> _Description of the task_
Which lines in the data below contain the string "screenshot", with case counting? Locate each one and copy it.

> _Data records_
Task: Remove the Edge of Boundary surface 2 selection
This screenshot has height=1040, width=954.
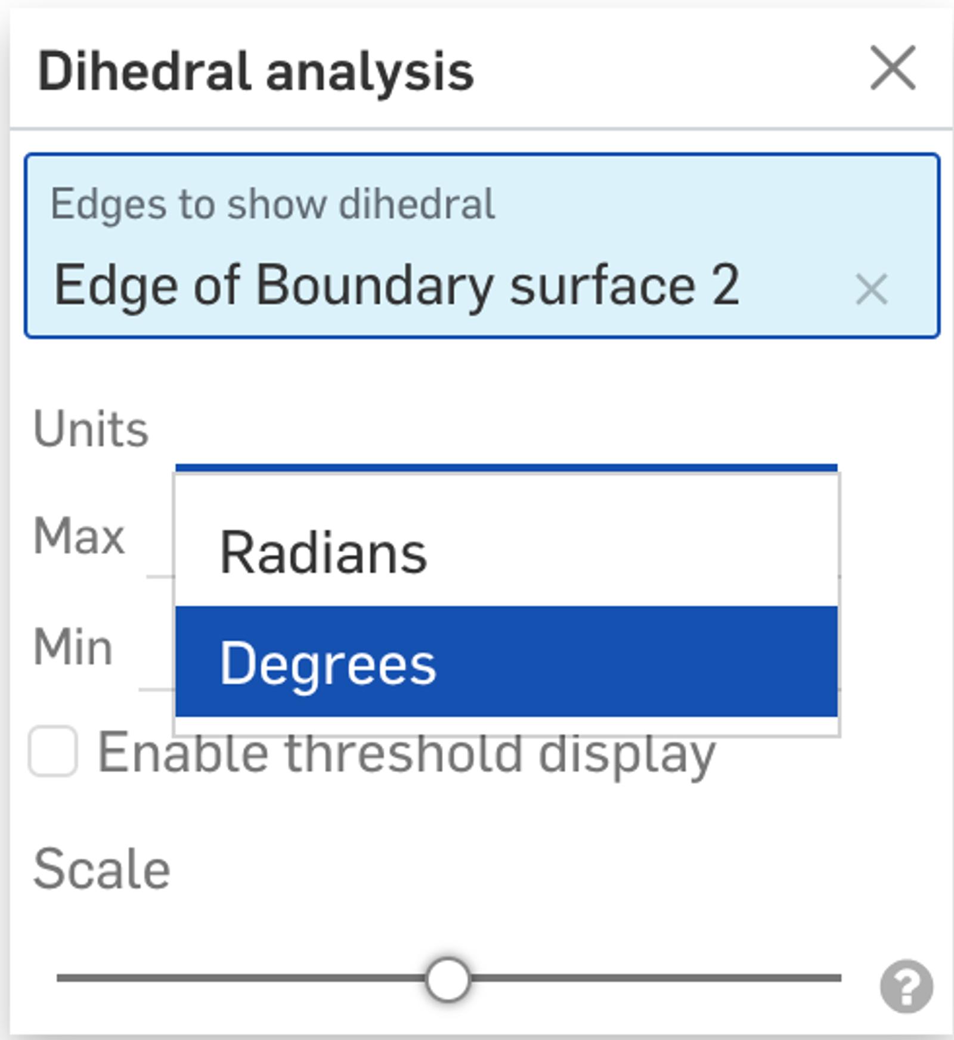Action: [871, 290]
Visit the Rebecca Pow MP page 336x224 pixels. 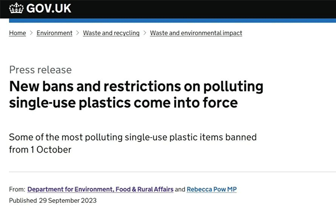point(212,189)
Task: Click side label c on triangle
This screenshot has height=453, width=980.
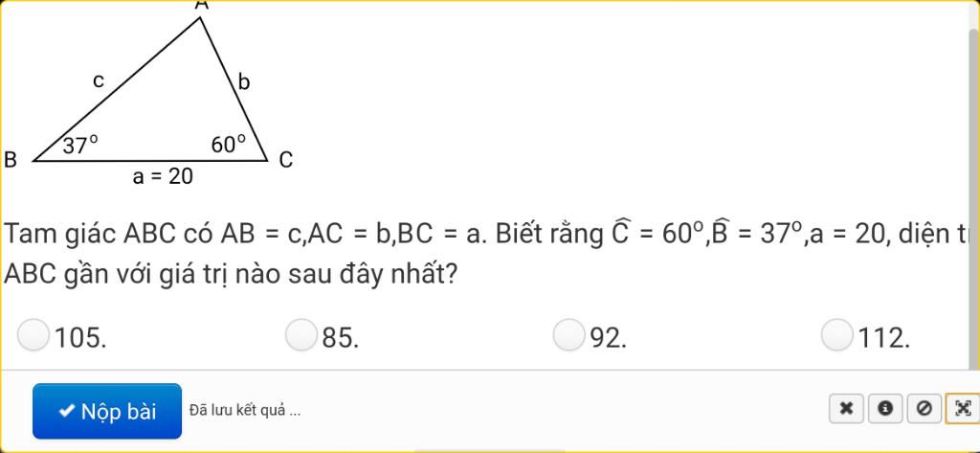Action: [x=98, y=80]
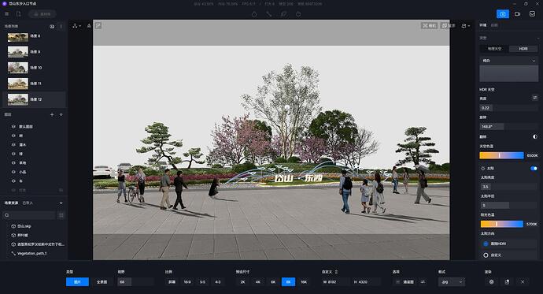Collapse the layers panel chevron
Viewport: 543px width, 294px height.
[61, 114]
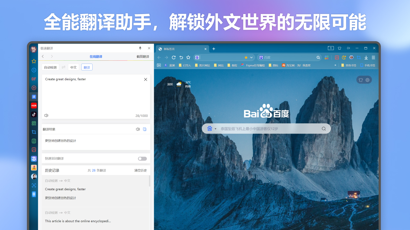
Task: Open the PDF tool in the browser toolbar
Action: tap(337, 58)
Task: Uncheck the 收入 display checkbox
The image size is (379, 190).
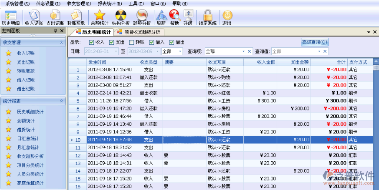Action: (91, 42)
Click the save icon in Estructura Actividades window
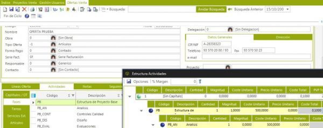 point(129,81)
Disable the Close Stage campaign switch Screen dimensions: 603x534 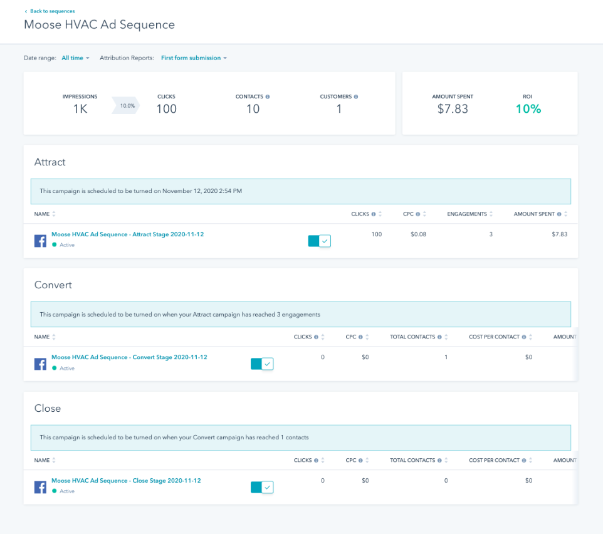click(262, 487)
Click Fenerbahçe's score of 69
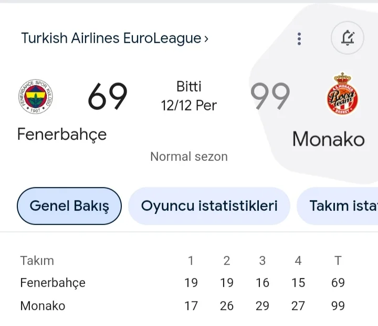378x326 pixels. point(107,97)
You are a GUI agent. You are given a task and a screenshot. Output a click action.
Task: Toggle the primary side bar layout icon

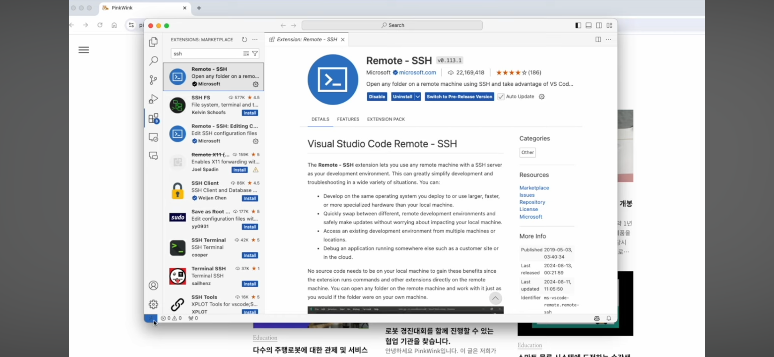578,25
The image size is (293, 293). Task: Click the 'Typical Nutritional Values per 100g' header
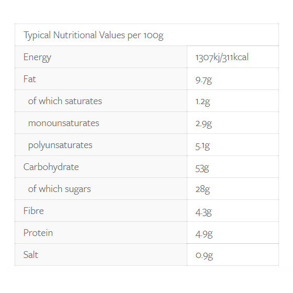94,35
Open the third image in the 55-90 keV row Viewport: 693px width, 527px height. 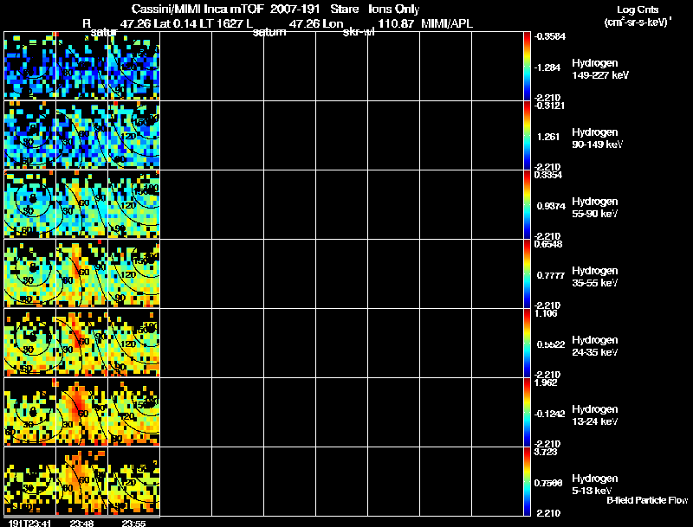tap(133, 204)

> _Result_
This screenshot has height=1040, width=954.
This screenshot has height=453, width=980.
You are a GUI agent. You are given a task and a screenshot. Output a click action.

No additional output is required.